大昔、SEなる言葉を初めて知ったころは、そのなんだかかっこいい響きに少し憧れたものだが、本書を読むと、そこで道を踏み外さないでよかったとつくづく思う。
きたみ氏の会社に存在するのは、たくさんのアホな上司とデキナイ部下。上司も上司なら、部下も部下、集まりも集まったりという感じだ。これで会社として成り立っているのが不思議である。
精神論だけで、パワハラしか能がない上司と、社員に課せられる、無茶苦茶なノルマ。挨拶や報連相といった、会社人として基本的なこともできないような人も多い。これではできる人間ほど離れていくのは当然だろう。

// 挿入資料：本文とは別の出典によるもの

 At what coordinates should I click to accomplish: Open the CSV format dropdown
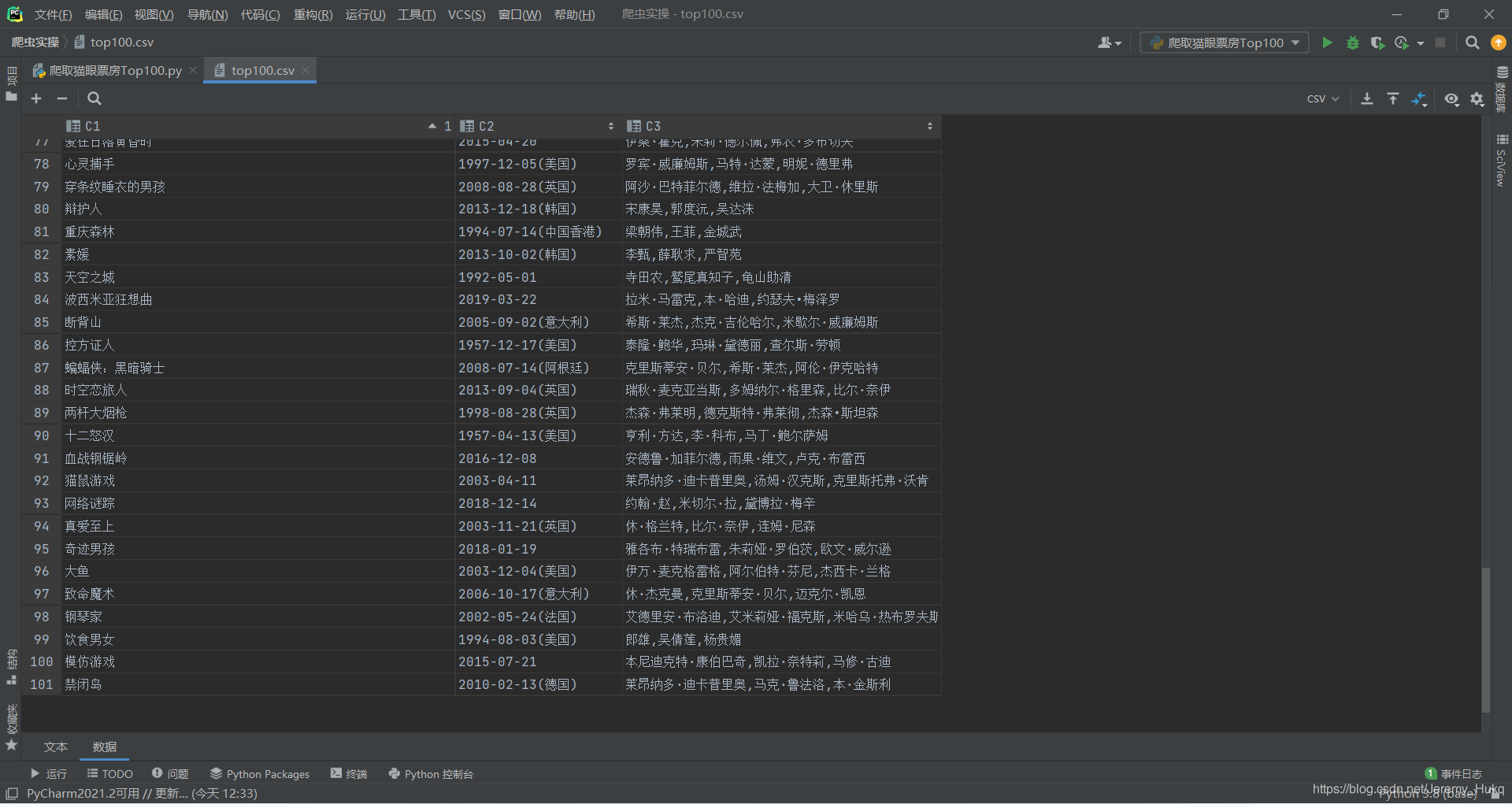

思わずぶっ飛びそうになるようなエピソードも多いが、ひとつだけ紹介しておこう。
会社の方針説明会での社長が言ったことには、「3倍は生産性を上げないとこの会社に未来はない。どうやったらやれるかわからないが、自分が社員をそこまで追い詰める」そうな。
そのやり方を考えるのが社長の仕事だろう。精神論を押し付けてばかりではできるわけがない。著者のきたみ氏の会社もそうだったようだが、こういったときは、すべての部門に一律にノルマを課せるのが、バカな経営者や企画部門の常。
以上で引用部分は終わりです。